Every year, international trend forecasting think-tank Trendwatching.com releases their eagerly anticipated trend forecast for the upcoming year. This forecast is generally focused on consumer trends and the opportunities that can arise out of them. One of the top listed trends identified is the Internet of Things. Having appeared on the list in previous years, Trendwatching has predicted that in the future the Internet of Things will result in even more objects becoming connected, and in turn this will lead to more ways of deriving value from them for consumers. As in any active economy, this will have broad implication on how consumers work, live, play, and most importantly – pay.

The current status of Financial Technology

The world is in a current state of flux, and every change has an effect on the way people interact with money, and how in turn it interacts with current technology. With the increased ubiquity of smart devices, more and more consumers are sitting with phones, tablets and computers that can accomplish more in a second than banks of the past could accomplish in an entire day. According to the Pew Research Centre for Internet, Science and Tech, over 81% of online Americans feel that access to the internet and cellular technology has made them better informed about products and services than they were five years ago.

With such a wealth of information at their fingertips, immediate gratification is the order of the day. Consumers and business owners alike now demand more from financial technology than ever before. With this demand comes unique challenges and fears over privacy and the safety of one’s information. According to Charlie Firestone, Executive Director of the Aspen Institute Communications and Society Program, “It is, and will continue to be, an electronic arms race between those who will find ways of using personal information to target products and service to customers/users and those who will find ways of protecting and ‘owning’ personal information on behalf of the user. First, there will be greater awareness of the uses to which one’s private information will be put, and second, there will be better tools to own and/or protect that information.”

Financial Disruptors

An underlying factor of financial disruptors is the fundamental change blockchain technology introduces. The markets of the future require more efficient cross currency payments, as uniform transactions processing will occur more often. To that extent, fees charged when operating in the foreign exchange market will need to incur lower transaction and conversion costs to remain competitive in a market where new companies take an active role in providing solutions.

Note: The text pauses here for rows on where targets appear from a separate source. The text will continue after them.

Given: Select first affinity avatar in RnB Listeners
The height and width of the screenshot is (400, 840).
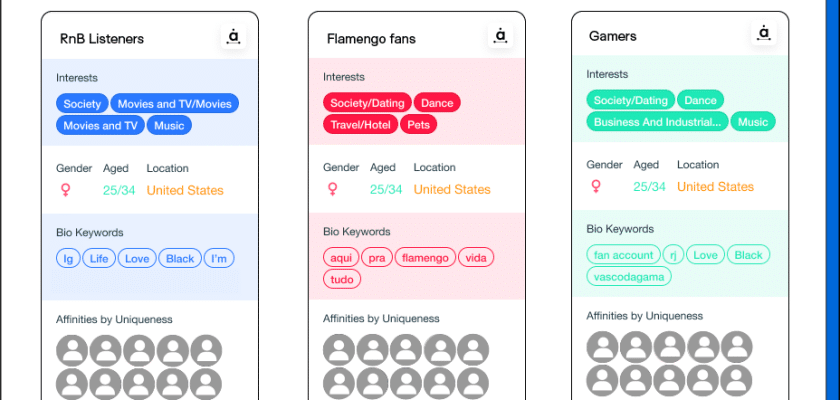Looking at the screenshot, I should (x=72, y=350).
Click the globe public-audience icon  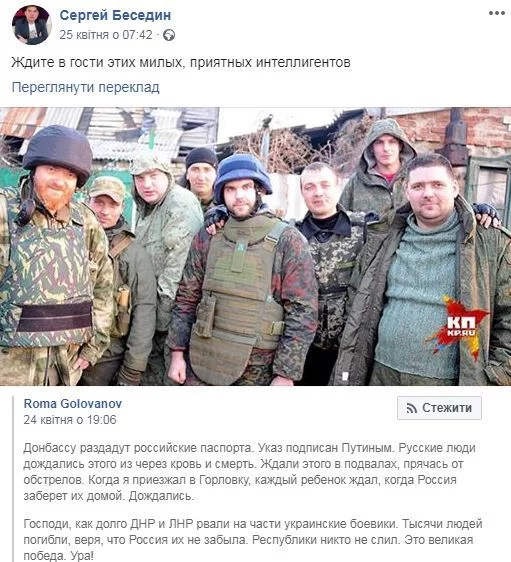tap(169, 35)

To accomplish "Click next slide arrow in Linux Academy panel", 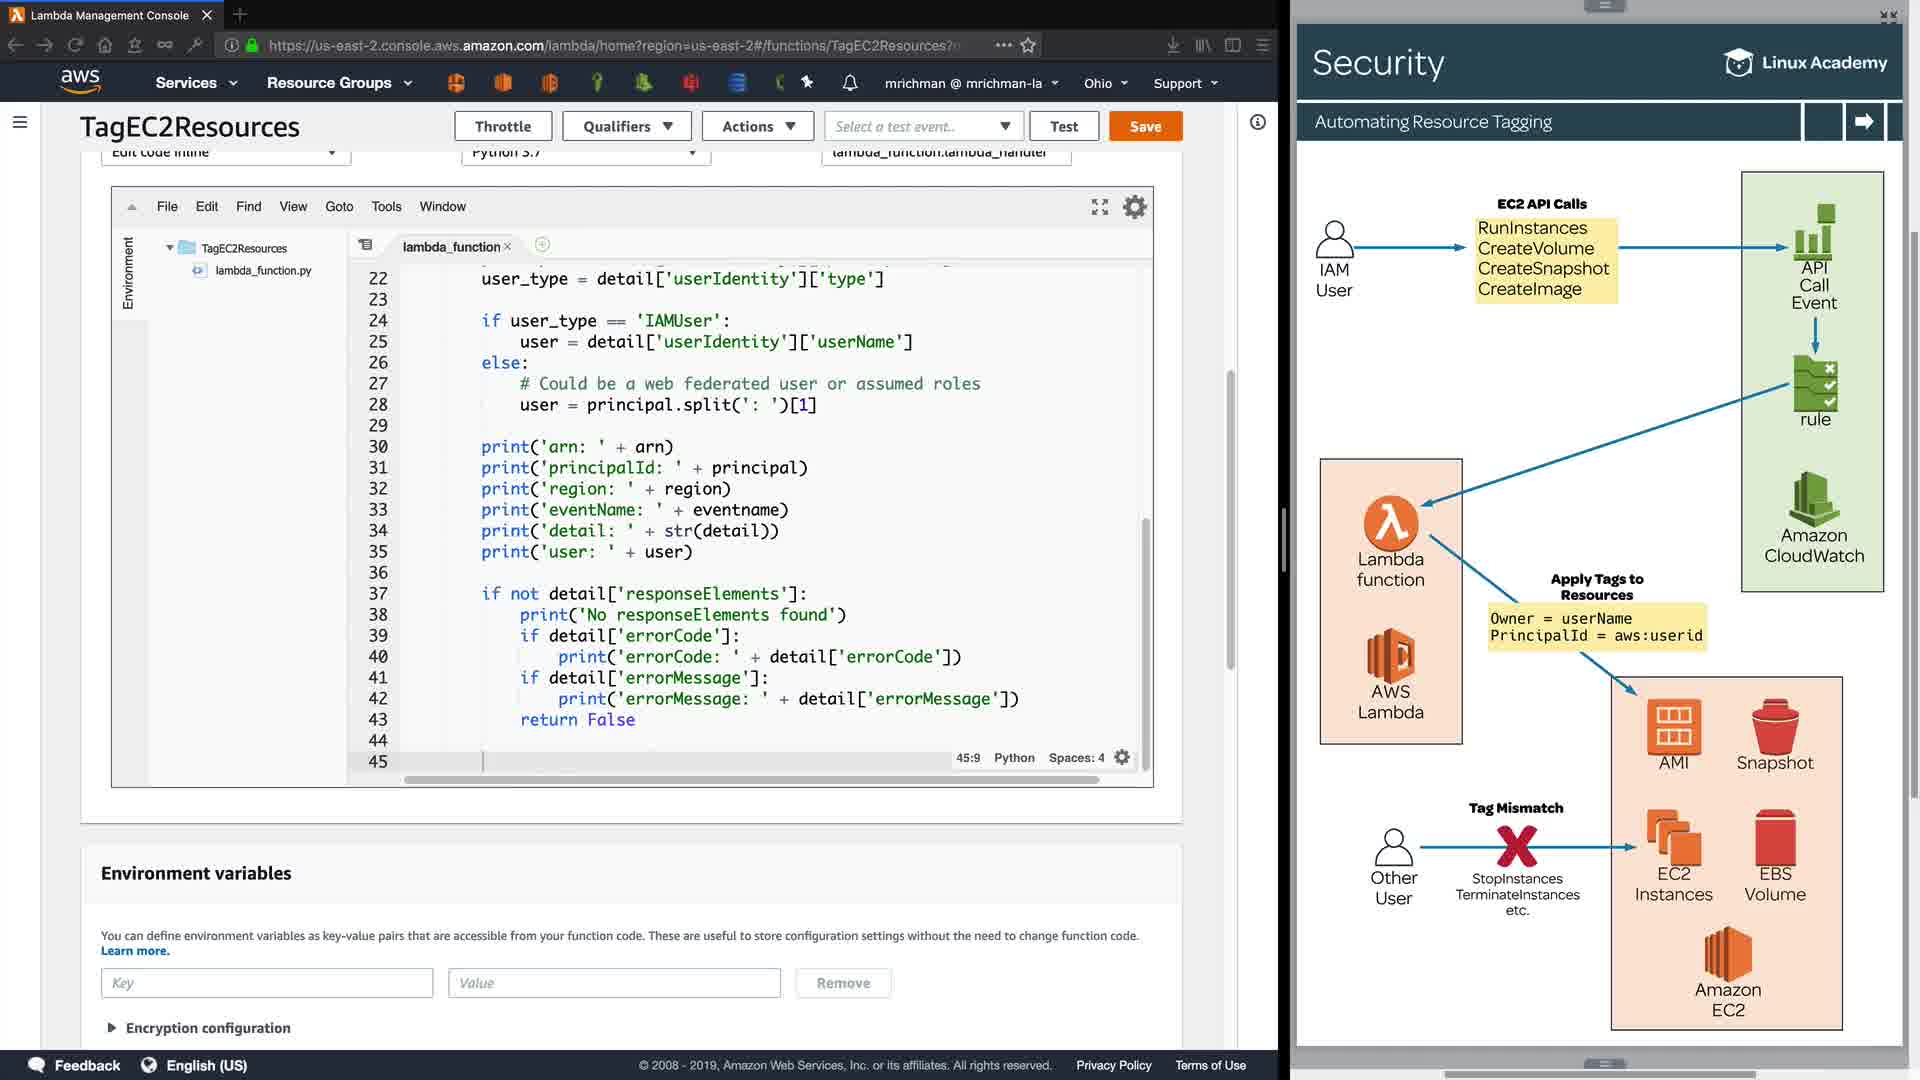I will tap(1864, 122).
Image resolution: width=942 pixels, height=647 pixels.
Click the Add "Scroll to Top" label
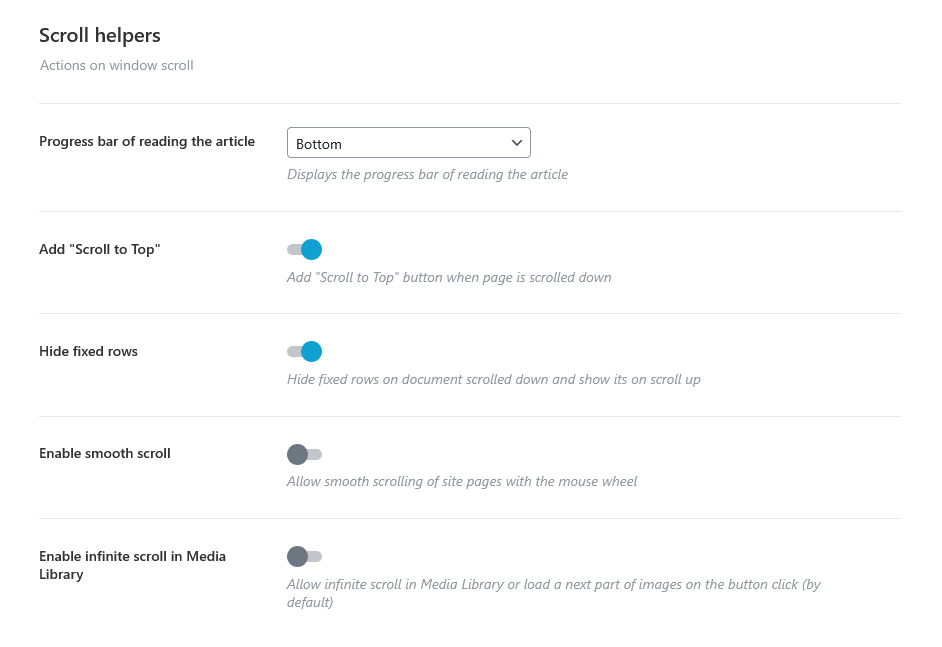tap(100, 249)
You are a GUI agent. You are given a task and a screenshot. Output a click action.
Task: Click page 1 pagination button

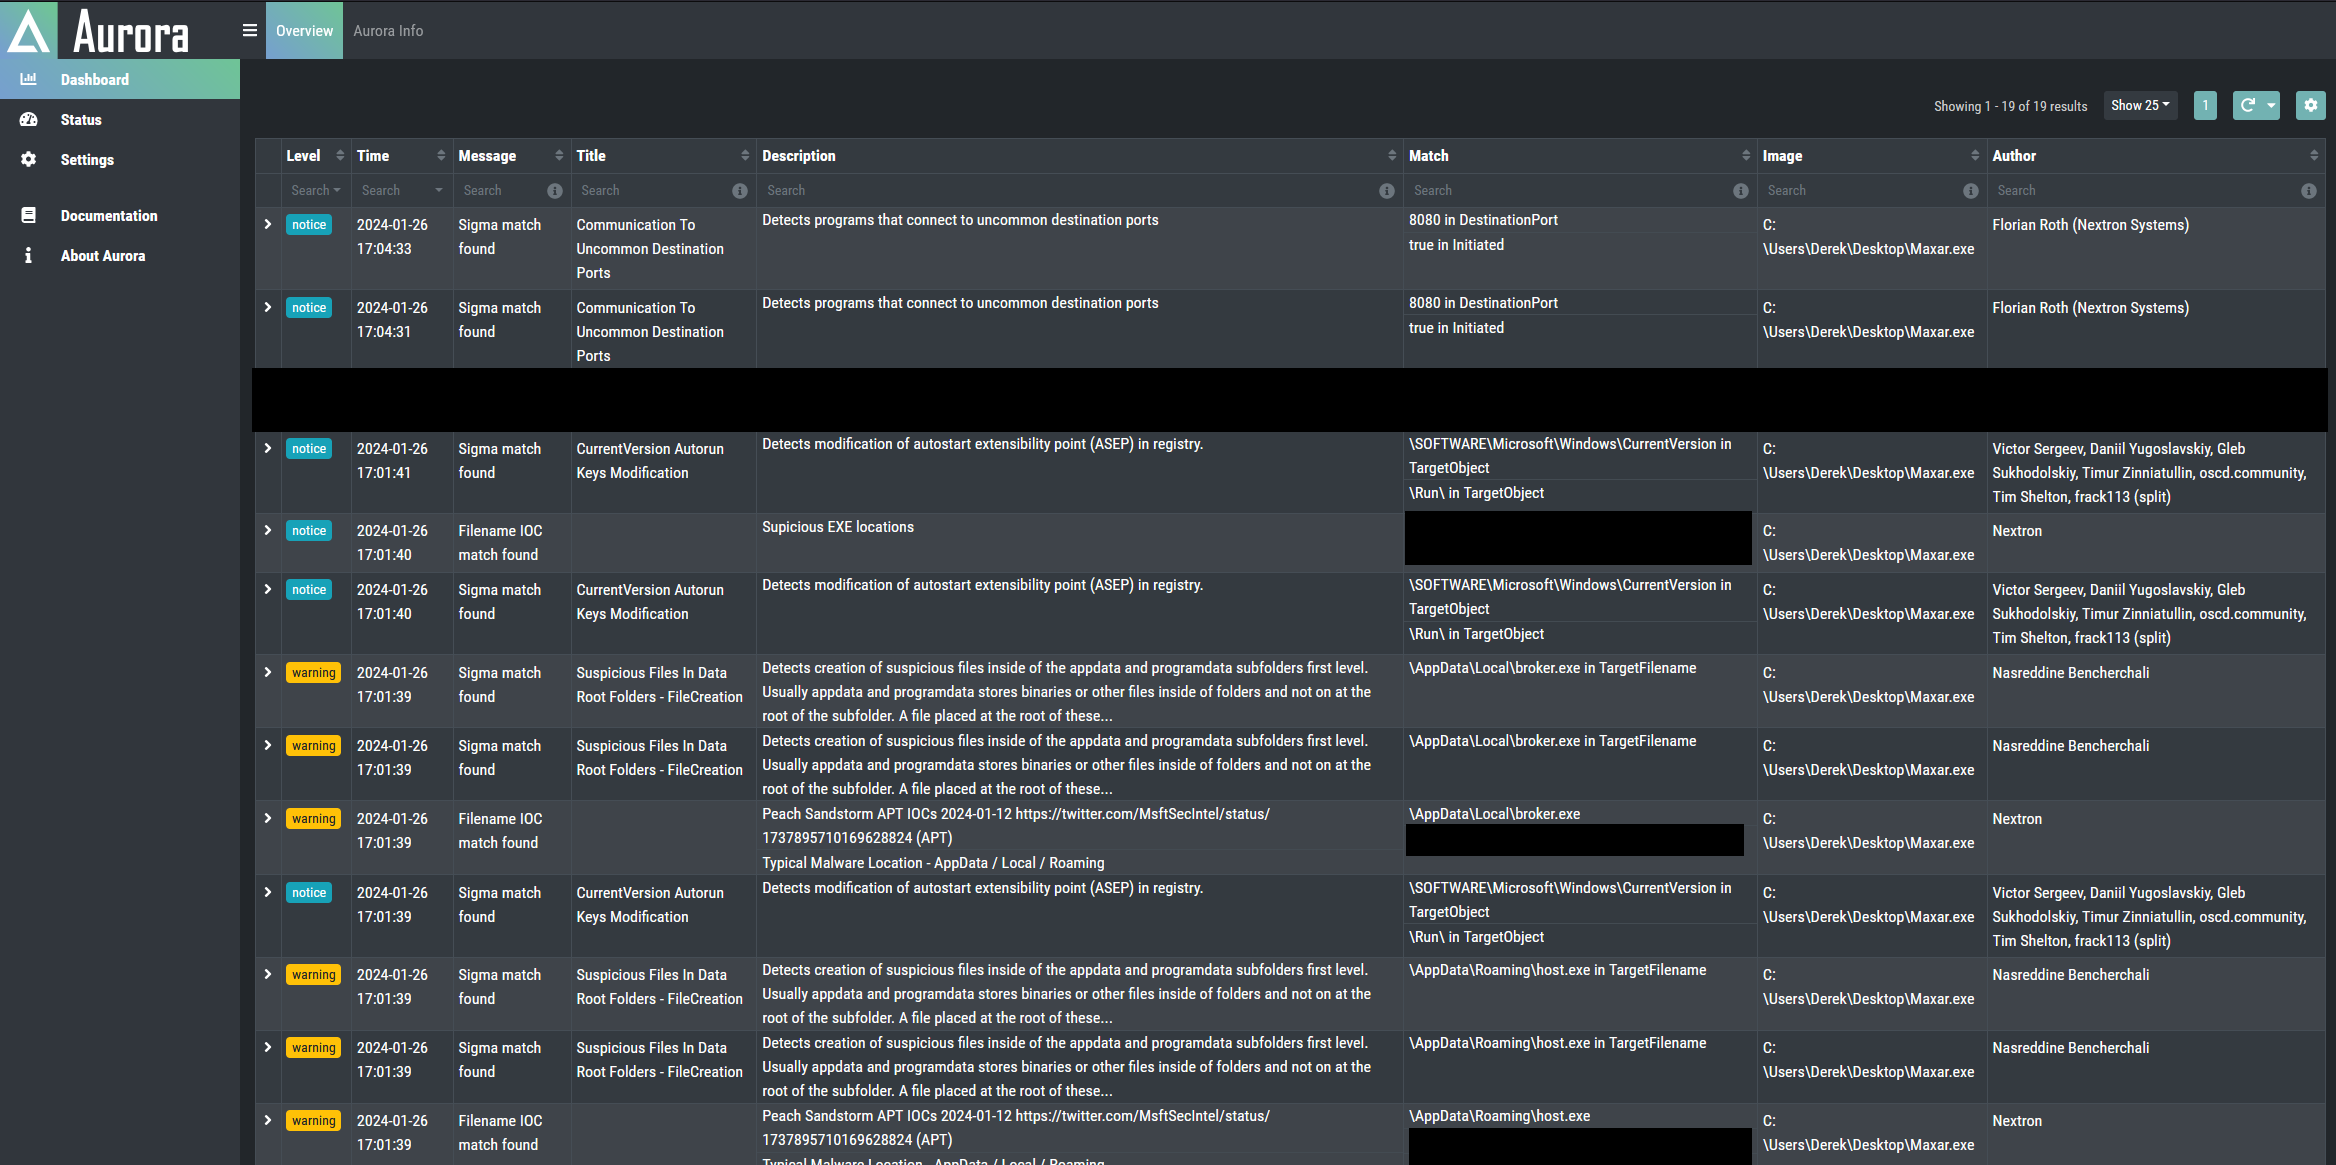point(2204,105)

For this reason, banking systems will evolve to remain competitive. According to IBM’s publication on the Paradox of Banking in 2015, this will most likely occur through the integration of emerging techniques such as grid computing, service-oriented architectures, data and storage virtualization and predictive intelligence. Possible hurdles that companies utilising evolving blockchain technology will face will be to ensure that currencies remain liquid across all markets, in order for remittance to occur.

Expanding Markets

If technology is becoming more accessible than ever before, it stands to reason that previously untapped markets will increasingly participate in the global economy using financial technology to do so. These previously untapped markets (often situated in low income or less developed areas of the world) offer a unique opportunity to leverage the fintech trend. According to the Centre of Financial Inclusion, this will be made possible by Machine-to-Machine (M2M) technology, which allows cross-communication between both wired and wireless devices of the same type. This has already been introduced to great success in several East African countries, where M-Pesa is a popular form of money exchange and micro financing. It has already been singled out by Bill Gates as key factor in bringing formalised finance and managed systems to the world’s poor.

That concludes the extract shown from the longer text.